::: EXTRAIT DU TEXTE :::
Le désir d’enseigner doit rencontrer le désir d’apprendre
Demain, comme tous les jours, chaque enseignant poussera la porte de sa classe pour y retrouver une vingtaine « d’enfants des autres » qui, pour certains, ne savent pas vraiment pourquoi ils sont là et qui, pour d’autres préfèreraient être ailleurs. Chacun devra laisser sur le seuil les doutes qui le taraudent, ses espoirs souvent déçus et chaque matin il devra renouveler le « serment de l’instituteur » : « vous ne sortirez pas de ma classe dans le même état intellectuel qui était le vôtre quand vous y êtes entrez. Vous aurez appris des choses que vous ne saviez pas, mais surtout, vous aurez compris des choses que vous ne faisiez que contempler et vous saurez ainsi penser avec plus de liberté et de discernement ». Mais cette volonté magistrale de former l’intelligence de chaque élève de façon singulière devra rencontrer chez les élèves le désir d’apprendre car,« Sauf à faillir à sa fonction essentielle, !’École ne peut se désintéresser de la force qui fait cheminer le message vers l’enfant et des motivations qui amènent celui-ci à l’accueillir ». Ce sont ces vertus de curiosité et de courage qui sont en péril, aujourd’hui ; ce sont elles que l’école et la famille doivent transmettre aux enfants à la fois comme une épreuve et comme une promesse. Parents et enseignants devront les accompagner, de recherche en découverte, de règle reconnue en règle appliquée afin qu’ils acceptent l’effort intellectuel et la maîtrise émotionnelle qui seuls permettront de dissiper les ténèbres et d’ainsi mériter que leur propre intelligence interprète librement les savoirs sans les trahir. C’est à nous de leur montrer que l’inconnu est un défi qu’ils ont à relever en acceptant que le plaisir de savoir ne peut être qu’un juste retour sur leur investissement intellectuel. Apprendre aux enfants à chérir l’effort parce qu’il porte les promesses d’un pouvoir accru sue le monde, tel est sans doute la meilleure défense que l’on peut ériger contre la tentation délicieuse de s’abandonner à CHAT GPT.
::: DONNÉES FOURNIES :::
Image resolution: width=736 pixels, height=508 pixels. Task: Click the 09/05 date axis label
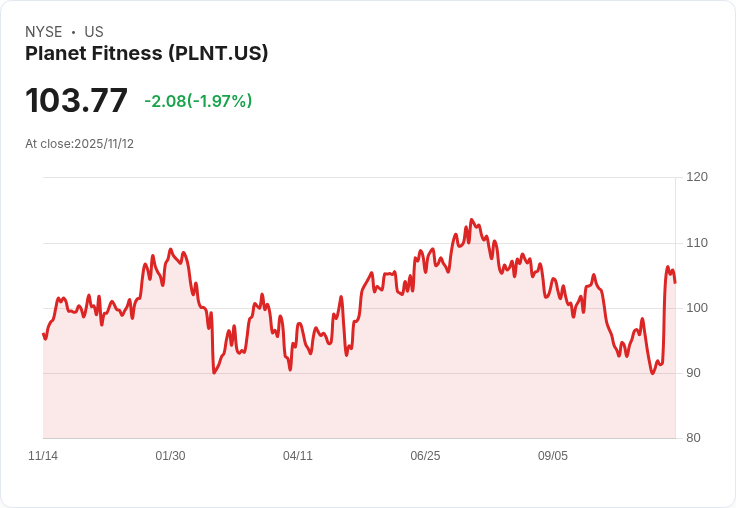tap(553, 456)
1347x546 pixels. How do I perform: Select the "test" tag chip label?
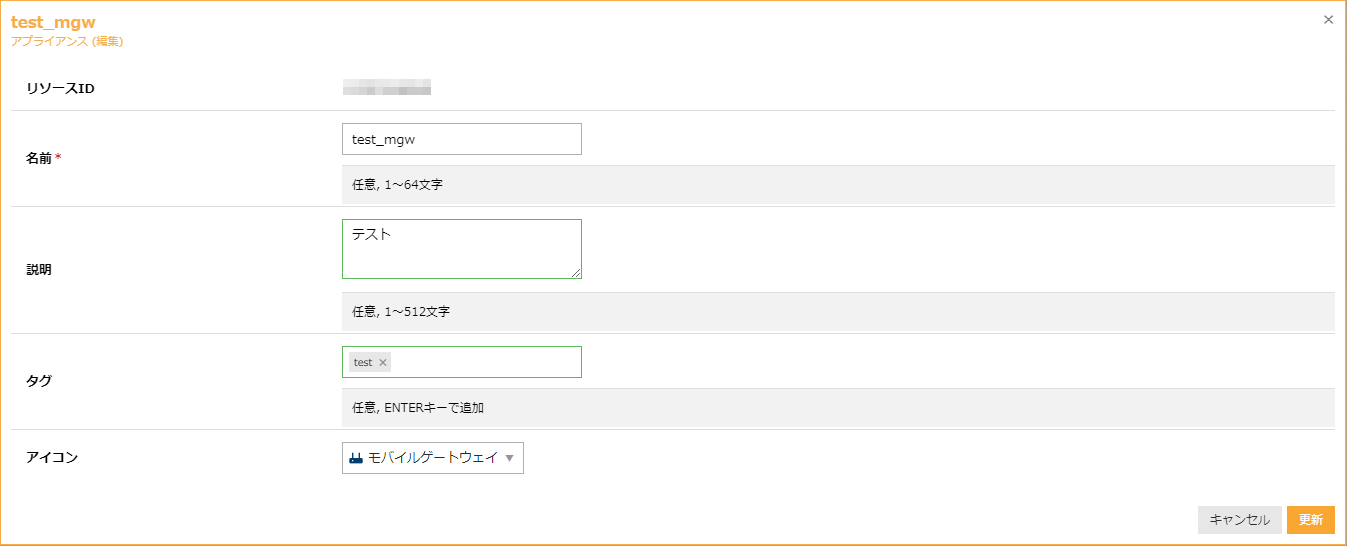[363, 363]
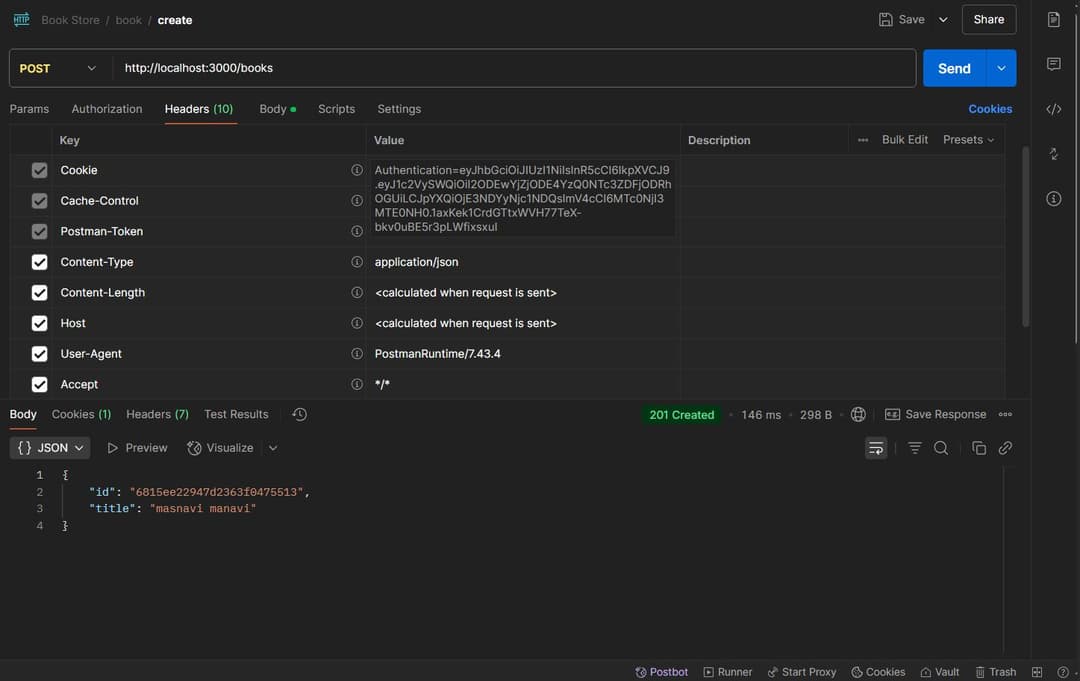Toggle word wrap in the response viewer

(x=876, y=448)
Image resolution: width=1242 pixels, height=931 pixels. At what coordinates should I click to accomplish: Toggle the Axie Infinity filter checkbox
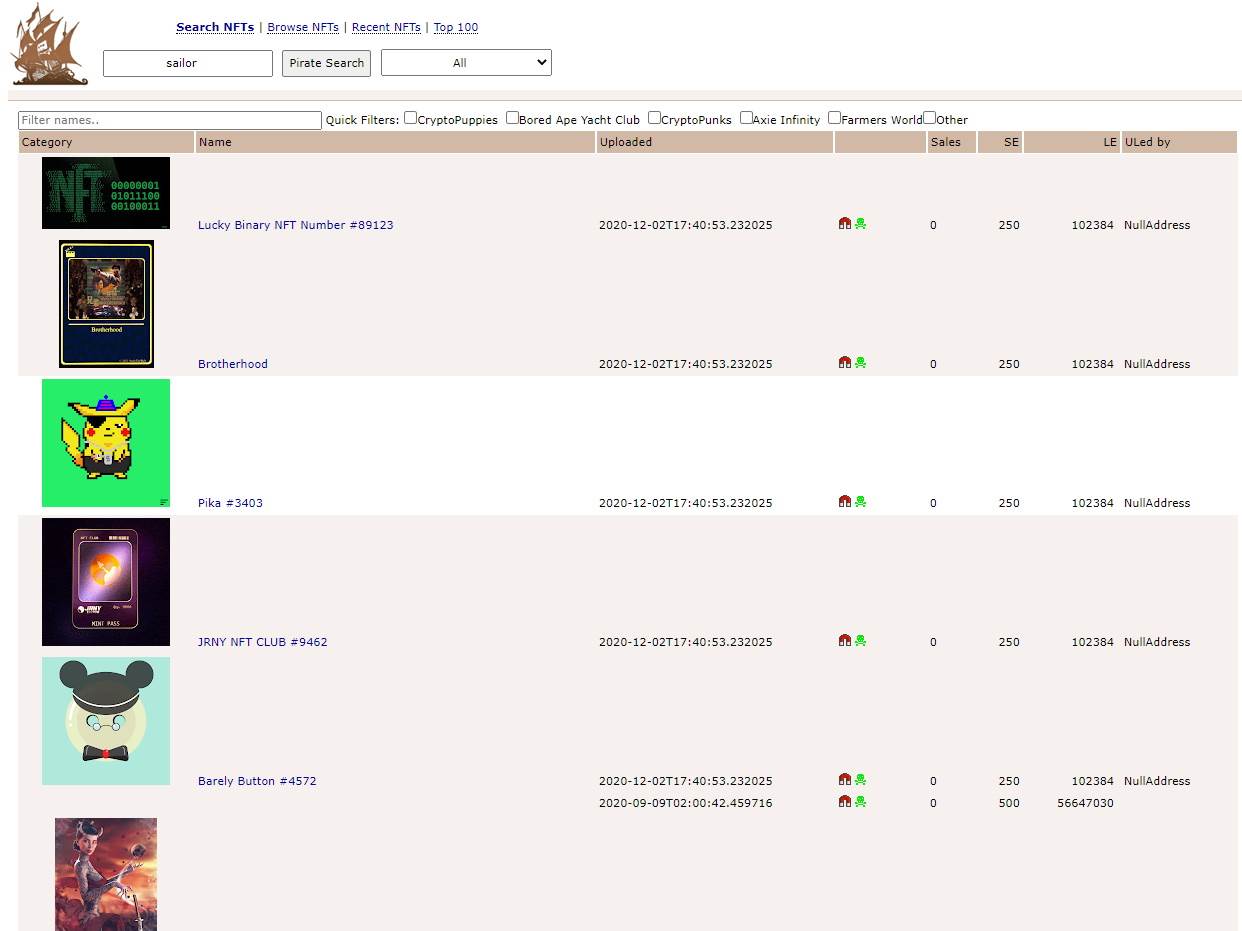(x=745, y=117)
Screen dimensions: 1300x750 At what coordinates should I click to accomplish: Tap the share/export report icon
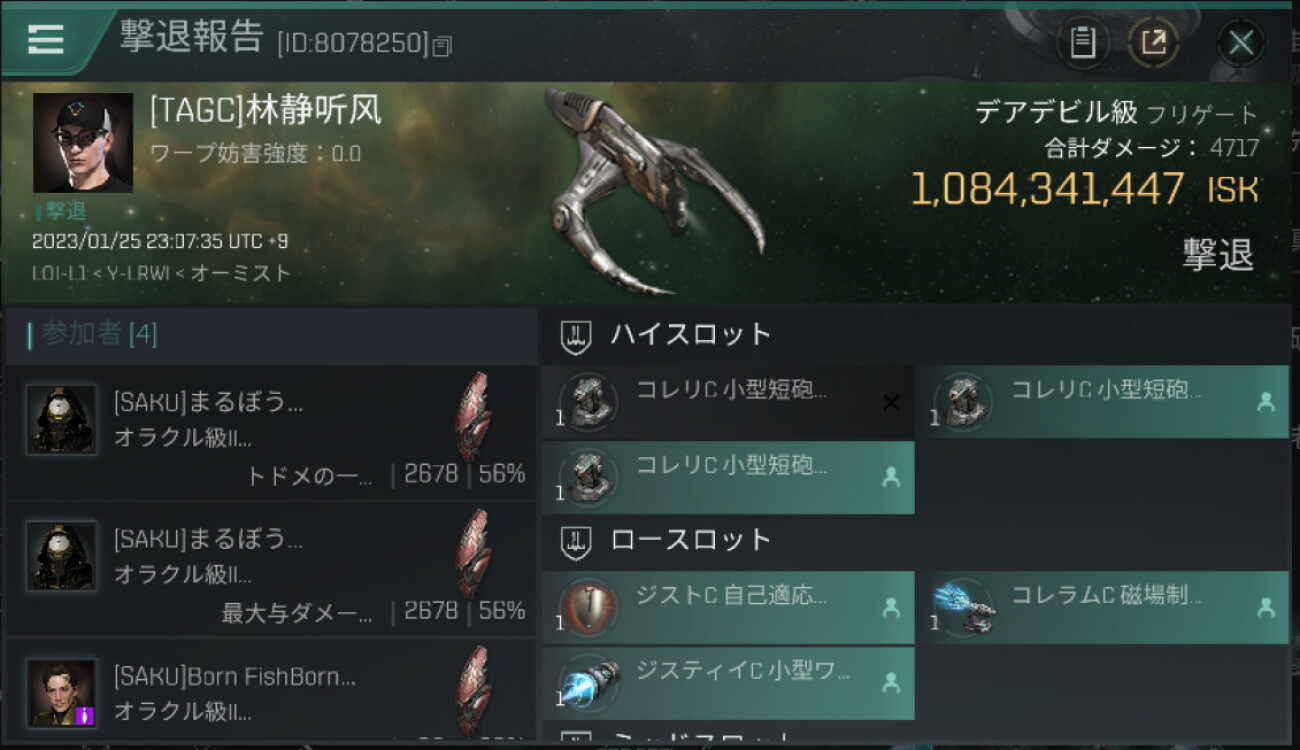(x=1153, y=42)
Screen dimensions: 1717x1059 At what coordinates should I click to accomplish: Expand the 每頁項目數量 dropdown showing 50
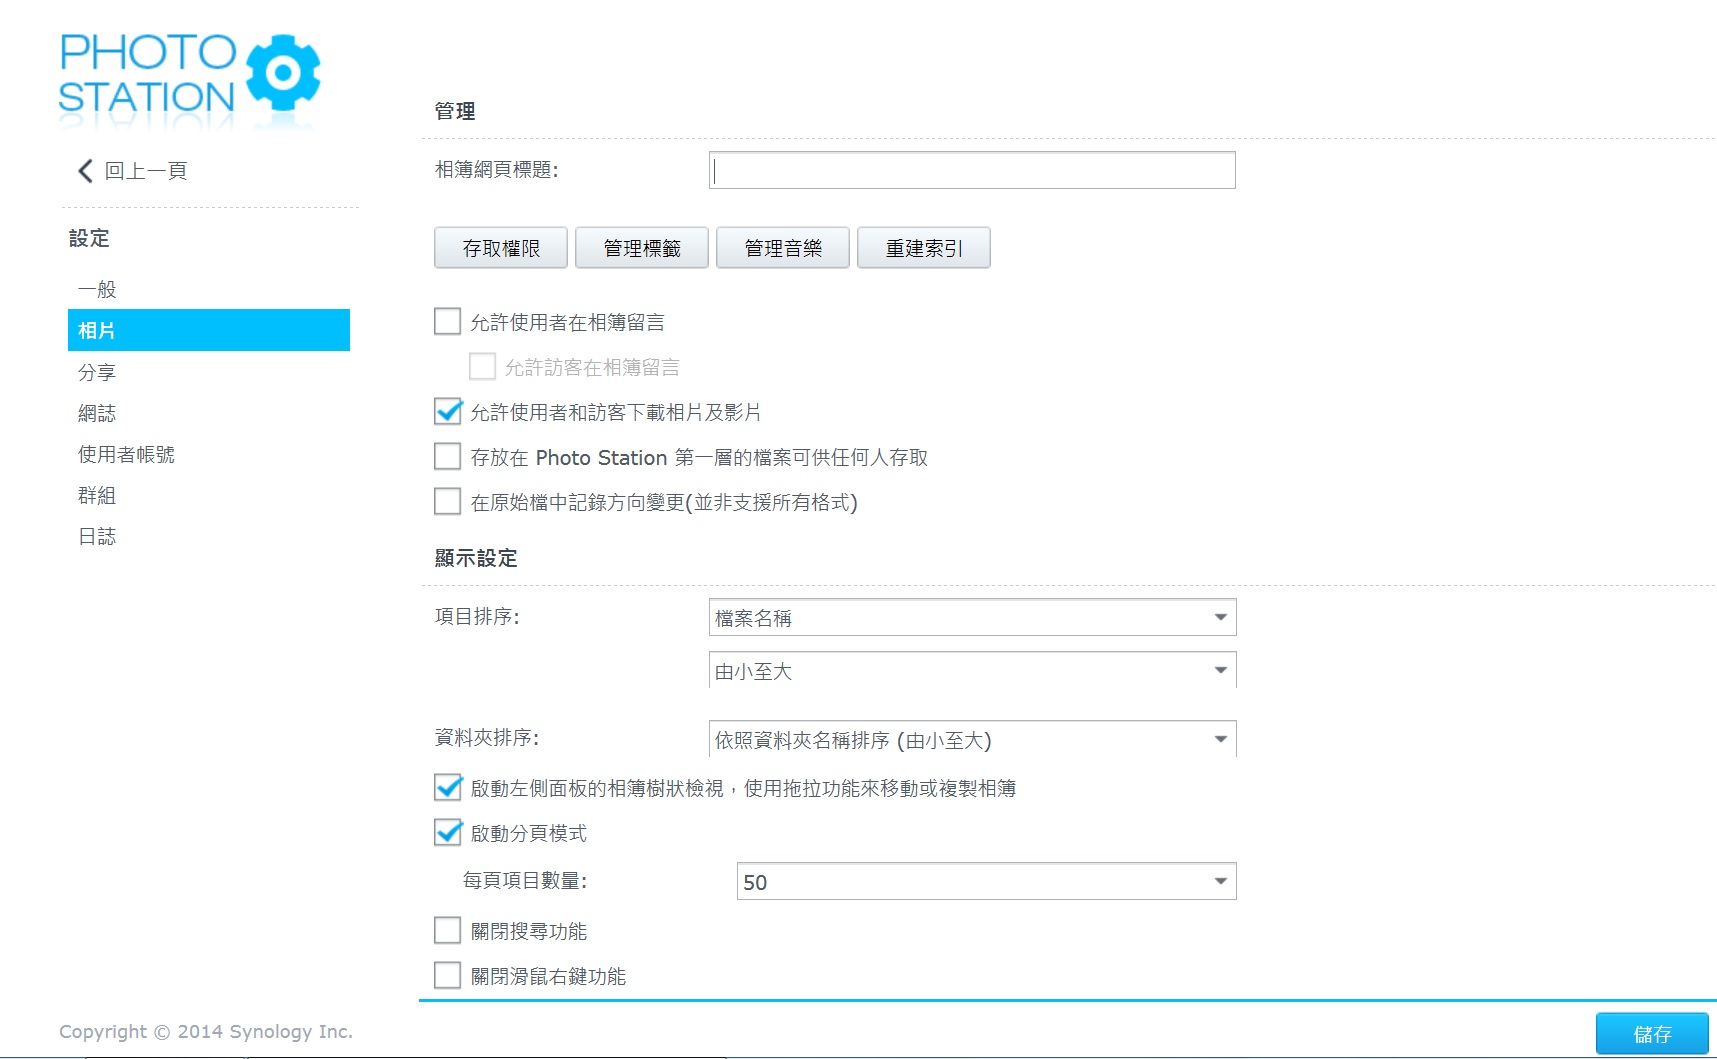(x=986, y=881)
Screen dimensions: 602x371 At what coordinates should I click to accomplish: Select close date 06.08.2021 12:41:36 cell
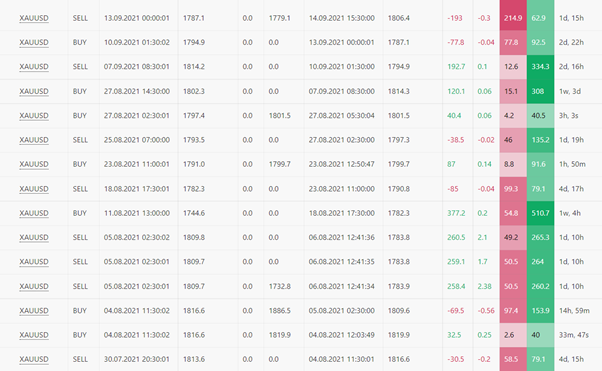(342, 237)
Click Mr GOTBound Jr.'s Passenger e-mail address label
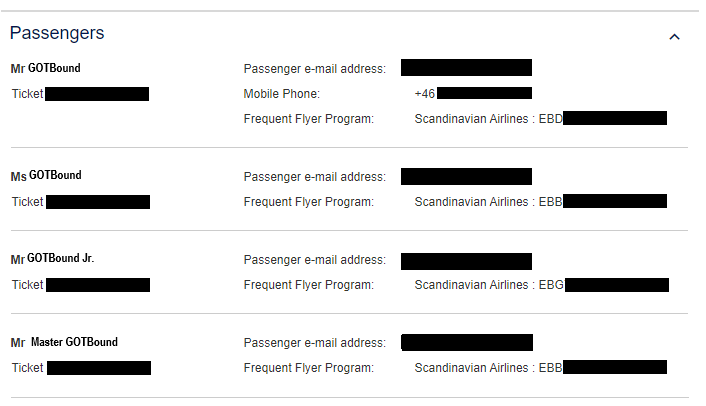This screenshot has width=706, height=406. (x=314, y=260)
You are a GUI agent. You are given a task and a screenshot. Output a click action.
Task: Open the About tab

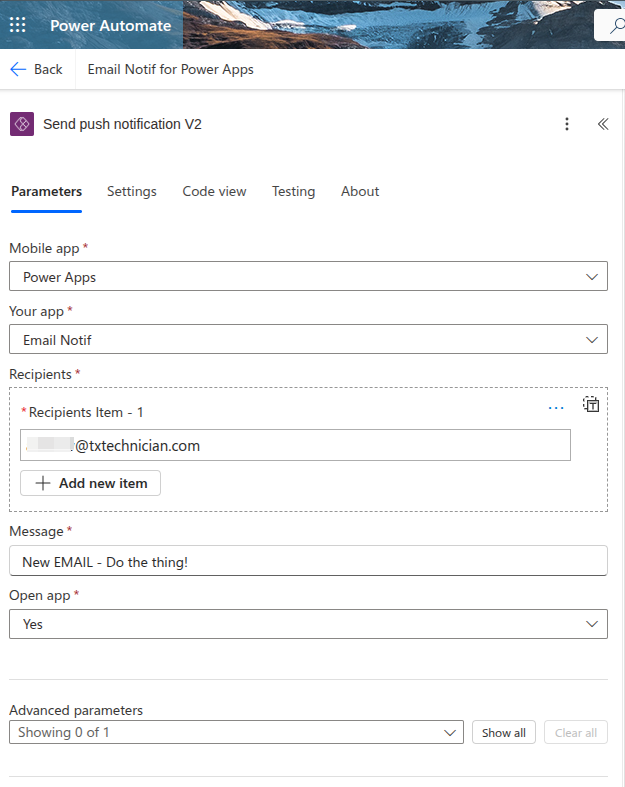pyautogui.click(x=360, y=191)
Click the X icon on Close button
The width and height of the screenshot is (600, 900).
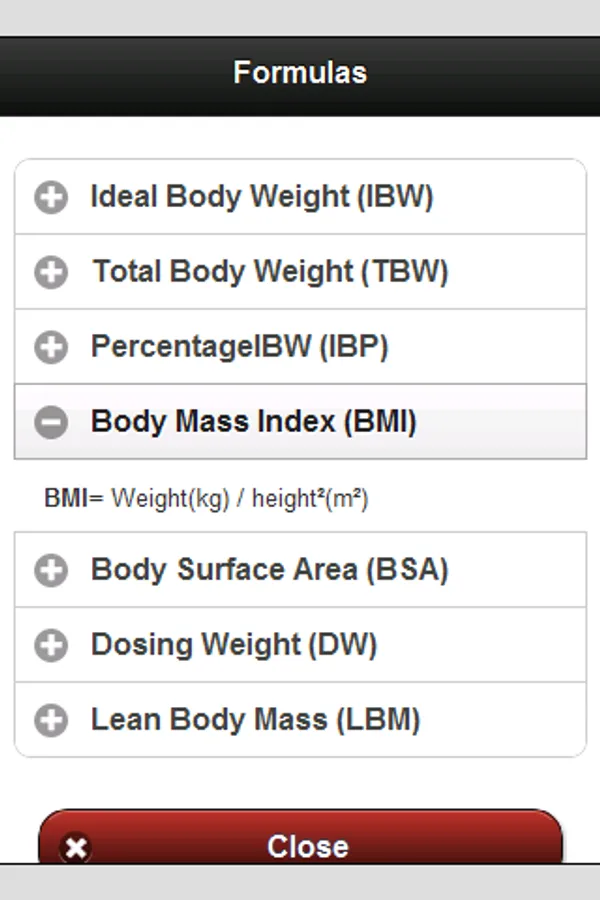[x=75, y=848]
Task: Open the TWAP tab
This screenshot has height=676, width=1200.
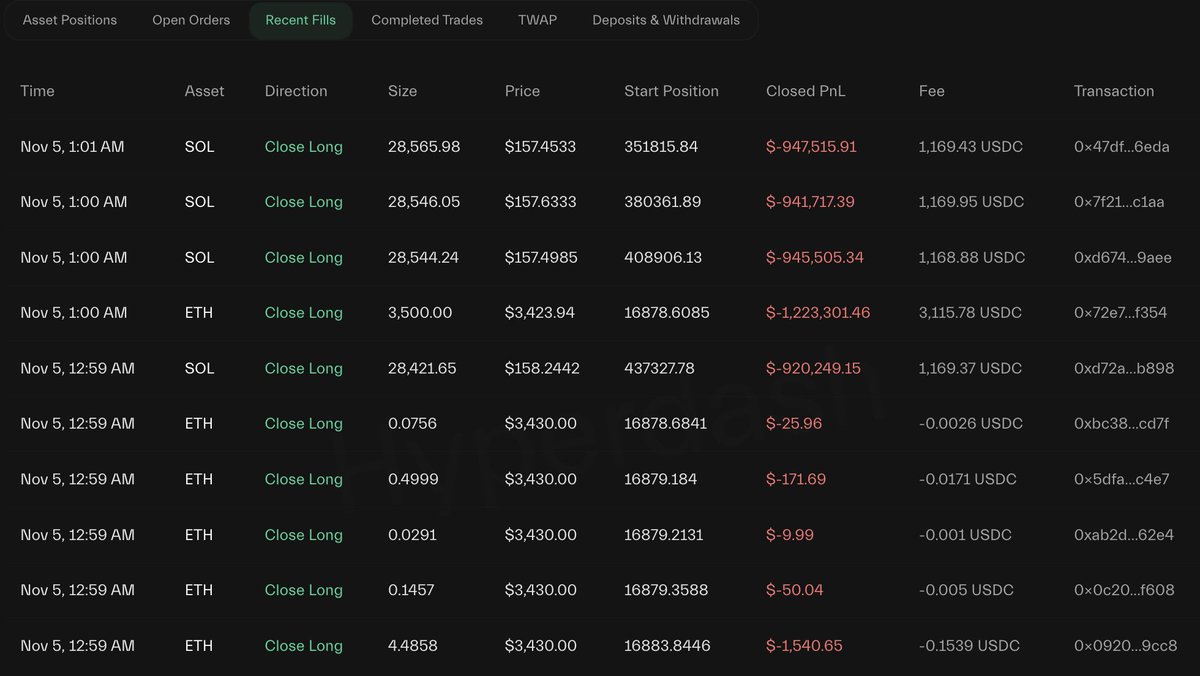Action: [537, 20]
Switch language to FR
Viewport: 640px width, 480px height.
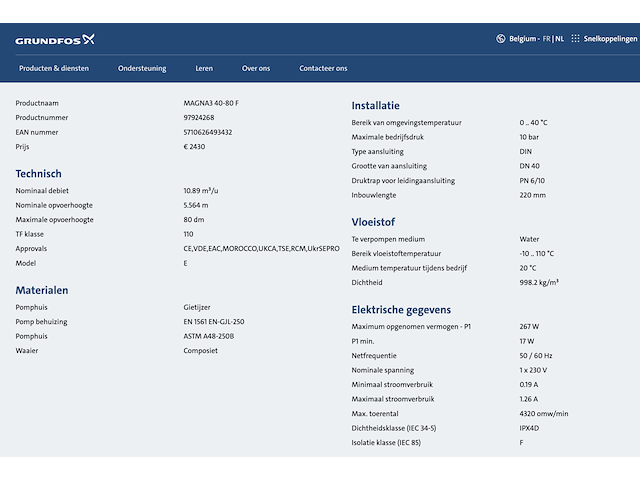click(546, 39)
:::
CONSIGNE | D'après l'extrait sur l'enseignement, quelles vertus sont aujourd'hui en péril ? Les lignes ci-dessus n'ont aucun rôle à jouer ici.

RÉPONSE | La curiosité et le courage.